A chimpanzee habituation experience enables visitors to accompany researchers, rangers and guides into the forest for an experience that lasts more than 1-hour. The chimpanzee groups involved in the habituation exercise are less accustomed to the presence of humans.
The habituation experience is available on a full or half day basis. Early visitors can watch chimps leave their overnight nests between 6.00am-6.30am before feeding copulating, hunting, breastfeeding, resting, patrolling and displaying until it is time to build new nests around 7pm.
Please note that the habituation experience can be very strenuous as the chimpanzees are highly mobile – moving fast across the forest floor in search for food throughout the forest. Also, chimpanzees are wild animals and as such, sightings cannot be guaranteed. However, viewing success rates are over 70%.
Birding in Kibale
Kibale Forest National Park is a prime birding spot with about 375 bird species, including six Albertine Rift endemics. It is an excellent birding spot with habitats ranging from wet and dry tropical forests to woodland and savannah.
Kibale is prolific for forest robins, scores of brown and scaly-breasted illadopses, brown-chested alethe, green-breasted pitta, phantom-like black-eared and Abyssinian ground-thrushes, crowned eagle, red-chested owlet, African grey parrot, African fin-foot, hulking great blue turaco and a lot more.
Visit Bigodi Wetland Sanctuary
Located just outside the park itself, the Bigodi Wetland Sanctuary is a highlight of the area, a community-run reserve that provides a great example of how tourism and local communities can work hand-in-hand to benefit the environment. The sanctuary has over 138 bird species and at least five primate species. We usually recommend a visit in the afternoon for those guests that are active and energetic. A visit to the wetland should not be missed by birders as its prolific for birds.
Visitors can choose a number of hikes including a nocturnal walk, a forest hike through Kibale Forest itself, a hike via 3 crater lakes referred to as the ‘top of the world hike’ and more.
The 12kilometre hike within Kibale forest (best during the dry season) lasts about half the day and takes visitors through rainforest jungle, swamplands and more. As you hike through different terrain, you see lots of birds, butterflies and lots of other primates beside chimpanzees. Within Kibale forest are also forest elephants, which you might see on the trail.
Visitors can also go on a Nocturnal Forest Walk in Kibale Forest. It is a 2-hour leisurely walk accompanied by Uganda Wildlife Authority rangers who carry powerful spotlights to enable you see the animals and birds of the night. Listening to the sounds of the night you will sport birds of the night such as owls and nightjars. Mammals you will spot on hear include pottos, bush babies and the tree hyrax, with its chilling shriek.

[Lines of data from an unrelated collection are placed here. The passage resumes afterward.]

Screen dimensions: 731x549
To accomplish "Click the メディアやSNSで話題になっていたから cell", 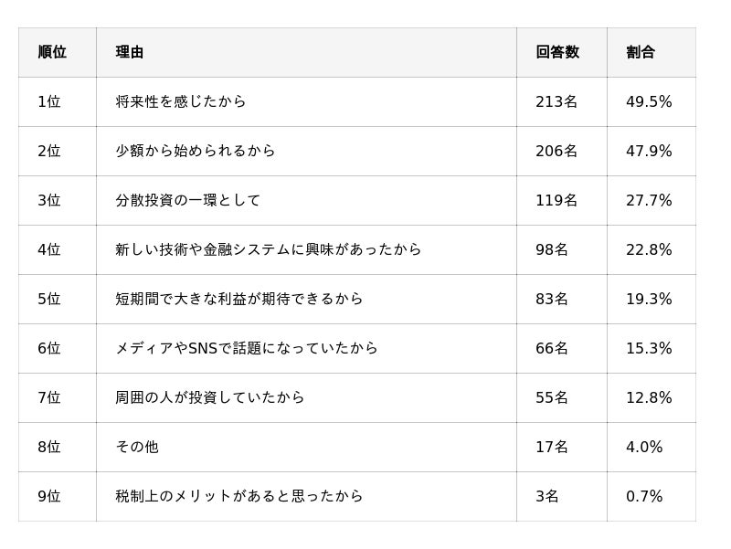I will click(x=247, y=348).
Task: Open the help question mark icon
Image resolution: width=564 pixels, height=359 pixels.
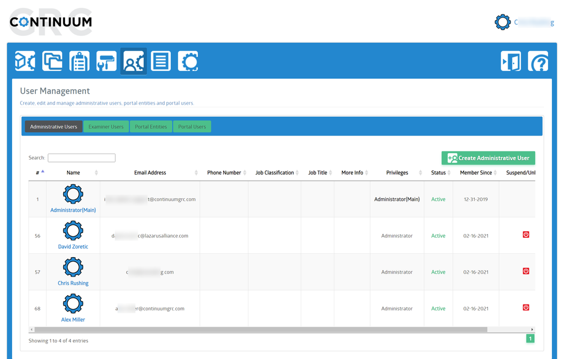Action: [538, 61]
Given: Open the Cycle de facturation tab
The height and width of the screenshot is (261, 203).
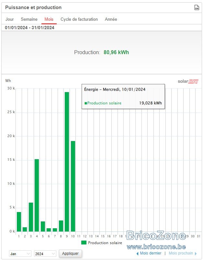Looking at the screenshot, I should [79, 19].
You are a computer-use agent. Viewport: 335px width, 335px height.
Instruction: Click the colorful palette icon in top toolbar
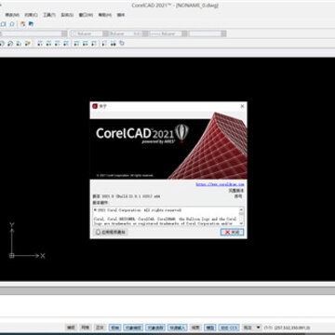(22, 24)
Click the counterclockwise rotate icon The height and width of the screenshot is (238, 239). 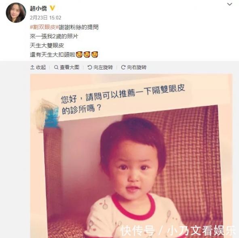click(x=90, y=67)
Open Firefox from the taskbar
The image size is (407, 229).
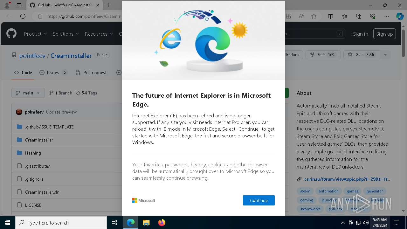162,223
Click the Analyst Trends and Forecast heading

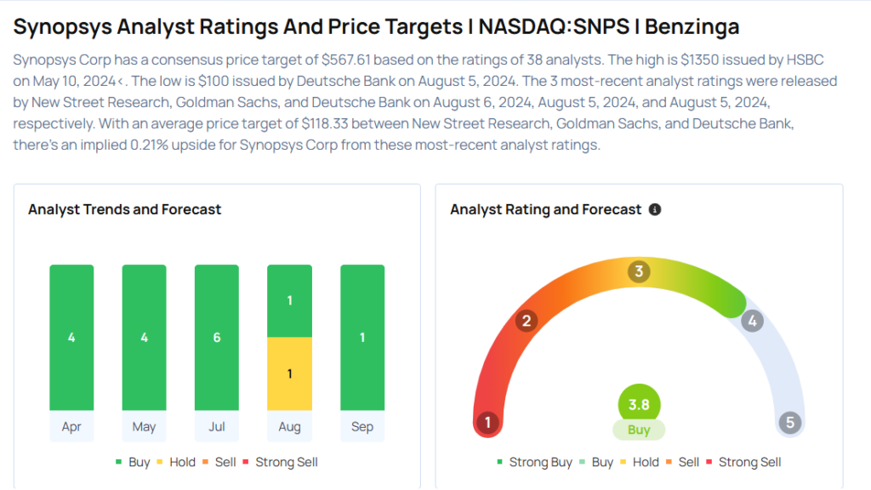click(124, 209)
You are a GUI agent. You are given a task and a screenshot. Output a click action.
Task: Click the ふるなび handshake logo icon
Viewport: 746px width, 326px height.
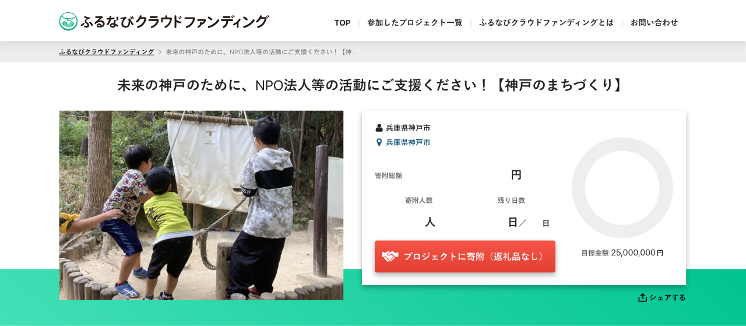pyautogui.click(x=68, y=22)
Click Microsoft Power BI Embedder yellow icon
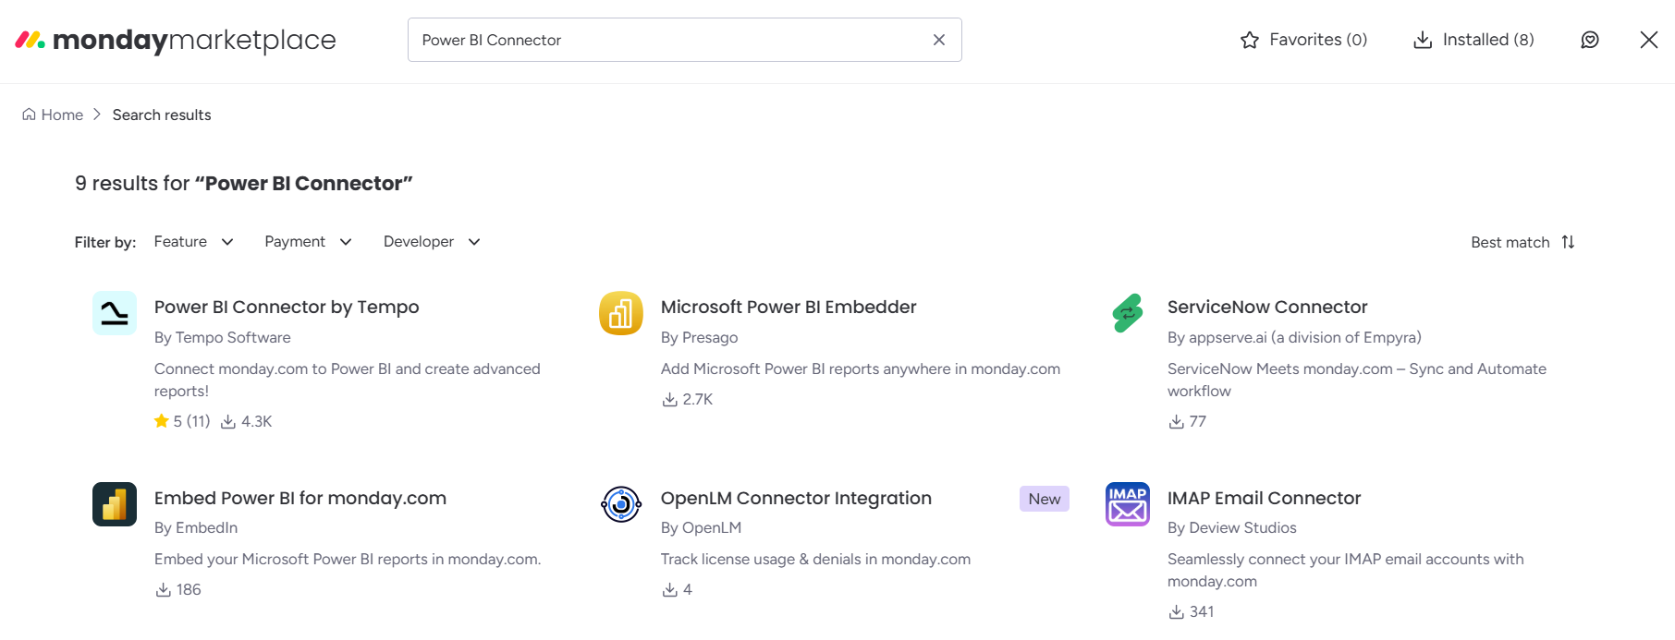Image resolution: width=1675 pixels, height=640 pixels. pos(621,313)
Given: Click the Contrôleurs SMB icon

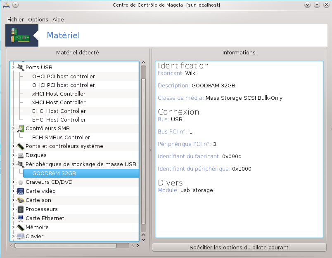Looking at the screenshot, I should click(21, 129).
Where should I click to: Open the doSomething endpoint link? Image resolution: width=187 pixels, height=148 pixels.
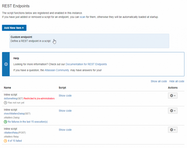click(10, 98)
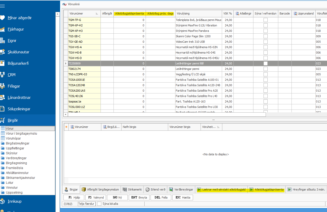The height and width of the screenshot is (212, 327).
Task: Check web shop box for TGM-TP-G
Action: [265, 20]
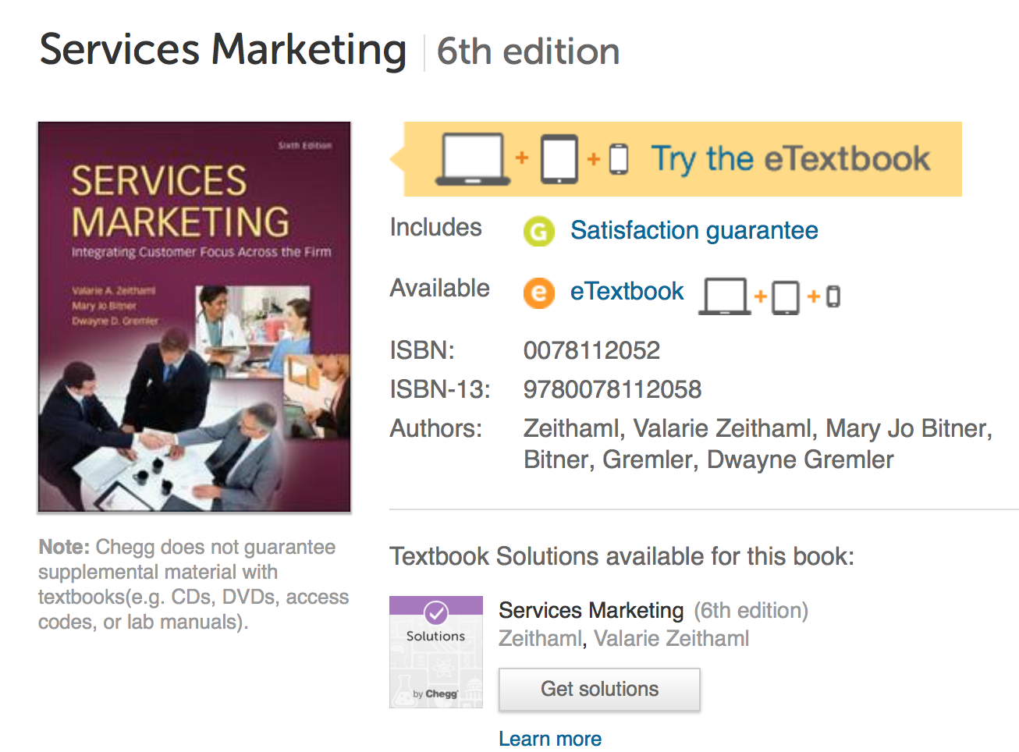Open the Satisfaction guarantee link
This screenshot has height=752, width=1019.
pyautogui.click(x=694, y=230)
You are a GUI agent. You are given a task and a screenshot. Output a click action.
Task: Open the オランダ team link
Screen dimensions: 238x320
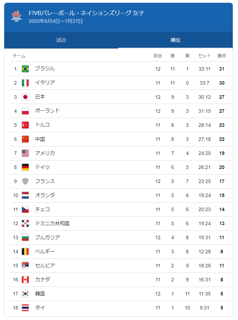(x=45, y=195)
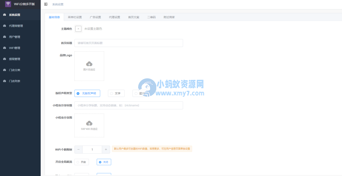Click the 品牌Logo image upload area

click(x=89, y=66)
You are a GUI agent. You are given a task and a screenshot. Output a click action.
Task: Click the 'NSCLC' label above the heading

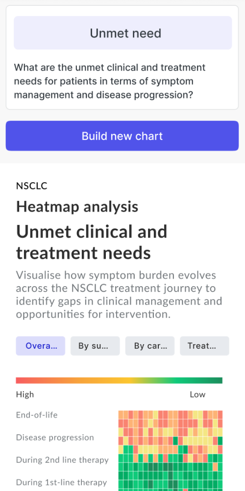click(x=31, y=186)
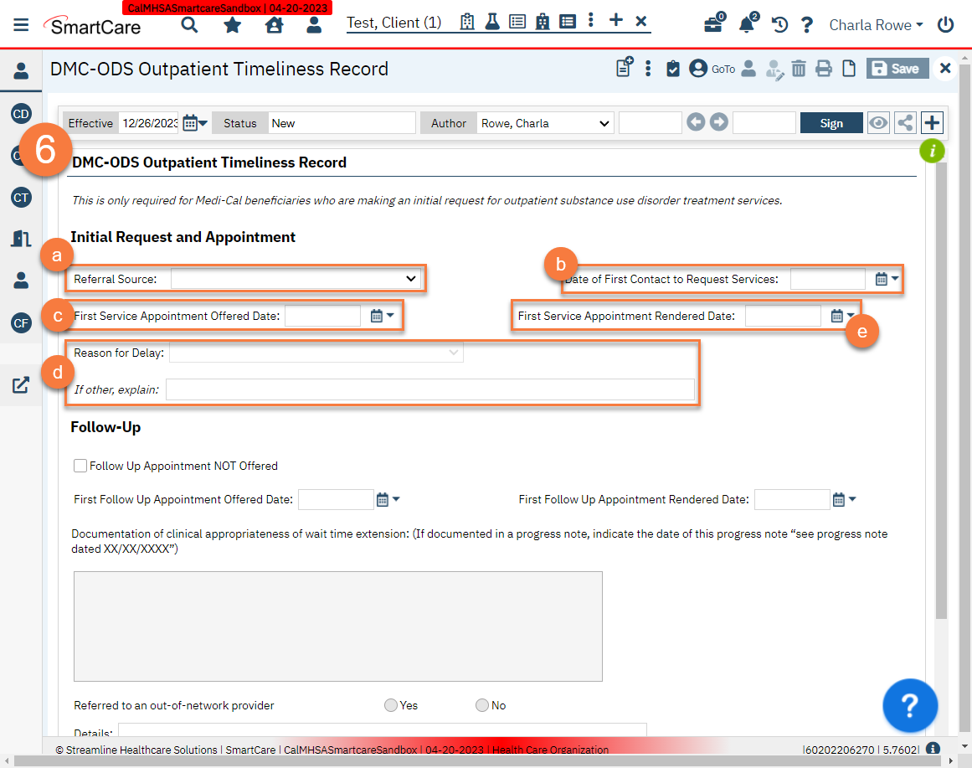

Visitors can also take on the so-called ‘Top of the World Hike’. The 3-hour hike takes you through villages, close to people’s gardens and tea plantations. This hike offers you the opportunity to meet the people, children will wave at you. There are 3 crater lakes along the way that you will see. The hike takes moderate effort and can be attempted by everyone. You marvel at the beauty of the crater lakes and other beautiful scenery including the Rwenzori Mountains on the horizon and the plains of Queen Elizabeth National Park in the distance.